Deep Blue (TurboGrafx-16) review
"This game has gotten a lot of bad press. Surprisingly though, that bad press is rarely quite as bad as it should be. I enjoy a good 2-D shooter, probably even more than the next guy. But there is almost nothing good about Deep Blue. I will start by telling you what is good about the game, which won’t take long. The game's bosses are quite large, it’s a shooter about fish other than Darius, and occasionally the colours in the background are eye-catching—sometimes even pretty. Done. "
This game has gotten a lot of bad press. Surprisingly though, that bad press is rarely quite as bad as it should be. I enjoy a good 2-D shooter, probably even more than the next guy. But there is almost nothing good about Deep Blue. I will start by telling you what is good about the game, which won’t take long.
The game's bosses are quite large, it’s a shooter about fish other than Darius, and occasionally the colours in the background are eye-catching—sometimes even pretty.
Yes, that’s it. Now we delve into the negative points in the game, which is everything else. The game looks washed out, like a poor man’s Darius Plus (for the same system). You would think that Pack-In Video would know going in that their side-scrolling shooter with the fish theme would be compared to Darius, and that they’d put some effort into standing on par at least, with that series of games. For whatever reason, they didn’t.
Your spacecraft, the A.N.G.E.L., looks as fragile as it is, and the enemies sometimes look silly and out of place. There is little animation to speak of; as all of the onscreen characters simply get dragged around the screen while remaining essentially static.
The music to start each ‘scene’ is strangely depressing and downbeat for a shooter. Halfway through each level, when the pace of the level increases, the music becomes upbeat in such a way that you hope for the return of the original depressing tunes. The wild, raucous cacophony comes on like a car alarm to mark the arrival of the real bad guys coming out of the woodwork. A true requiem for the dead.
Strangely enough, I took on this game as a sort of dare from a colleague. I was aware going in of the extreme difficulty (and the fact that there is no ending, just a prompt ''Next'', and back to square one on a harder difficulty level). But now I am also aware of the reason for the difficulty. The game is very poorly designed. In fact, it feels wrong to use the word 'design' in this review.

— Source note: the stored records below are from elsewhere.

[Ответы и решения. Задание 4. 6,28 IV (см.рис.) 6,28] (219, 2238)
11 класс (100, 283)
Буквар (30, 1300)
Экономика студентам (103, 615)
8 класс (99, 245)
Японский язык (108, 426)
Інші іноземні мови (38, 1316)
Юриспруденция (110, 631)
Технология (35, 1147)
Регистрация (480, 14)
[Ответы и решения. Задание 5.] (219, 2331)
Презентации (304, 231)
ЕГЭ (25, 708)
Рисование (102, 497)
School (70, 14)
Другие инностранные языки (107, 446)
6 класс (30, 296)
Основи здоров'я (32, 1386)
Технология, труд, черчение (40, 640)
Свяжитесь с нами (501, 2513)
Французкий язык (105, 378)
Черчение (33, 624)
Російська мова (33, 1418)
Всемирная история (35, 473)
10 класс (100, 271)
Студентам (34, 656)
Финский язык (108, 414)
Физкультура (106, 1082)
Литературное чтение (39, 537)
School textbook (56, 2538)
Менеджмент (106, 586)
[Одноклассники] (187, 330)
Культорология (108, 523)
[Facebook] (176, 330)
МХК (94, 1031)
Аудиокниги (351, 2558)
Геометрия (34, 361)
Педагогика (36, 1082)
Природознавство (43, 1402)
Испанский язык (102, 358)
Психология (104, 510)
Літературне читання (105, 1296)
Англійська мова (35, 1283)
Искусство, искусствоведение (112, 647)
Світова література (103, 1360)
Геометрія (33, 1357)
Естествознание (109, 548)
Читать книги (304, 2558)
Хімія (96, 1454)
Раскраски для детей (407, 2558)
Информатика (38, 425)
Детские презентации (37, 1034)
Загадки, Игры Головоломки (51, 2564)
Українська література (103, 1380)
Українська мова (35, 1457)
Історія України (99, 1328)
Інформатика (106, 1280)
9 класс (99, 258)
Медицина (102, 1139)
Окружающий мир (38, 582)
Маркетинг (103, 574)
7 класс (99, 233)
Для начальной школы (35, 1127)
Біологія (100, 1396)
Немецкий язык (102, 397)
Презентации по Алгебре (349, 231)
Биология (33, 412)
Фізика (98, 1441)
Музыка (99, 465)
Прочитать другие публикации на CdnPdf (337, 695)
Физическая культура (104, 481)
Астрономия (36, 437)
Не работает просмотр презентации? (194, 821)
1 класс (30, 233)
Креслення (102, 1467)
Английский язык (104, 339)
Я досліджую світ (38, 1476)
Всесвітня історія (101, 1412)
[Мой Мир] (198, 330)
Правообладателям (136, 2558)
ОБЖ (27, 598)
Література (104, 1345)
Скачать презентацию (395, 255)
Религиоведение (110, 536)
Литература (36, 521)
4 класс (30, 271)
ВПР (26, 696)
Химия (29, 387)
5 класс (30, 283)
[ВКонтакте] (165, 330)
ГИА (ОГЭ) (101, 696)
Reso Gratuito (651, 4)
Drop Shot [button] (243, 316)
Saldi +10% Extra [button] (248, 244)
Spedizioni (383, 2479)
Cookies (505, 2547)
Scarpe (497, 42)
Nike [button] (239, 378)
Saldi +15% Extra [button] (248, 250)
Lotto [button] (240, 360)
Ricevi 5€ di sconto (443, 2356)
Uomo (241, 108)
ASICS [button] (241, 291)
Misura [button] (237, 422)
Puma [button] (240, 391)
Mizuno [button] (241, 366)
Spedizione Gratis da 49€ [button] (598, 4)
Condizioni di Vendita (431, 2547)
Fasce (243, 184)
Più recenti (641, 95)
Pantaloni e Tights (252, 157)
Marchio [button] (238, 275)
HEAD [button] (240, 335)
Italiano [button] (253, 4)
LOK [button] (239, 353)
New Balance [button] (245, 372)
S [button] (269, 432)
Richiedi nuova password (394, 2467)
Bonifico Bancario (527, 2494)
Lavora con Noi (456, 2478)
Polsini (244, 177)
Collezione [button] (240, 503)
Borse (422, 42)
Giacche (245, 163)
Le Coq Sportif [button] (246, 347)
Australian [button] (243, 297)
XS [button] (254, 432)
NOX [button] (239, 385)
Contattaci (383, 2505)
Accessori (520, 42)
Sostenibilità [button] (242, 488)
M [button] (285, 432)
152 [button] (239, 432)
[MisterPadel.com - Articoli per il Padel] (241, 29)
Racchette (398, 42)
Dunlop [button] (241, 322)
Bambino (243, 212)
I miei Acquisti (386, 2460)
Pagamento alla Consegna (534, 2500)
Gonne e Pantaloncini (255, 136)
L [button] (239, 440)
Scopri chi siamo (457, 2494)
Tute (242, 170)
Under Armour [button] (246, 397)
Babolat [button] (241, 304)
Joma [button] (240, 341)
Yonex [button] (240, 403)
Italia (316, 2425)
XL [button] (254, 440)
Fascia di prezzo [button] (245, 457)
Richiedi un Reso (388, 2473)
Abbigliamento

The enemies come at you in waves, and they come quickly. Though their flight patterns are quite predictable, their movement appears erratic. This wouldn’t be so bad if your ship wasn’t so slow. As it is, without the elusive speed power up, most often the best tactic is to judge the pattern of each wave as it arrives and seek refuge accordingly.
You are given only one life in Deep Blue, and while your ship can take multiple hits—the eye goes from a ‘healthy’ blue to a ‘brink of death’ red reaching green and yellow in between—but because of your ineffective weaponry, slow moving ship, and fast moving enemies, you will be hit often if you try to play this game like a normal shooter. Instead, the aforementioned ‘hiding in the safe spots’ method of play is your best bet. Another useful function to result from your ‘turtling’ is the fact that your ship heals itself—albeit slowly—when you’re not shooting. So by hiding in these safe spots you can recharge yourself and avoid death as you pray for the boss’ arrival to be speedy.
The power up system is almost unmentionable, as a single hit from any enemy will negate the use of any item that you may pick up. As a result, more often than not, you will not be powered up at all. The speed up item and restore health item are the most useful for obvious reasons. The weapon items predictably increase the rate of fire and the spread and range of your weapon of choice (they’re all duds: one looks like purple chalk and another like corn pops). Fortunately, you won’t need any of these to clear the game if you, out of necessity, play the coward’s role. I dispatched all four bosses rather easily with the standard pea shooter.
Herein lies another problem. Four levels are hardly adequate for any type of game, and for a shooter it is particularly troubling. Many average shooters are deemed ‘throw away games’ for just that reason, and with this game falling far below average, the chances of this Turbochip catching some air are quite high.
There is another thing that is particularly singular about this game. There are really no enemy projectiles to dodge. That’s right, no bullets. Just fish and other badly drawn sea creatures hurling themselves at you relentlessly. Even the bosses fire small enemies at you that can be shot, rather than true bullets and lasers. I’m not sure if this is a first in a 2-D shooter game but if this is any indication of its effectiveness, I hope it won’t be repeated.
Overall, Deep Blue fails in so many ways that in certain moments I can’t even see it as a game. It forces you to adopt a rather boring and frankly stupid strategy to get through it, and once you do, all of 15 minutes may have passed. But clearing it is a toss up, as you may play the perfect game up to a certain point and get slaughtered in seconds because you can’t find a hiding spot fast enough to recharge.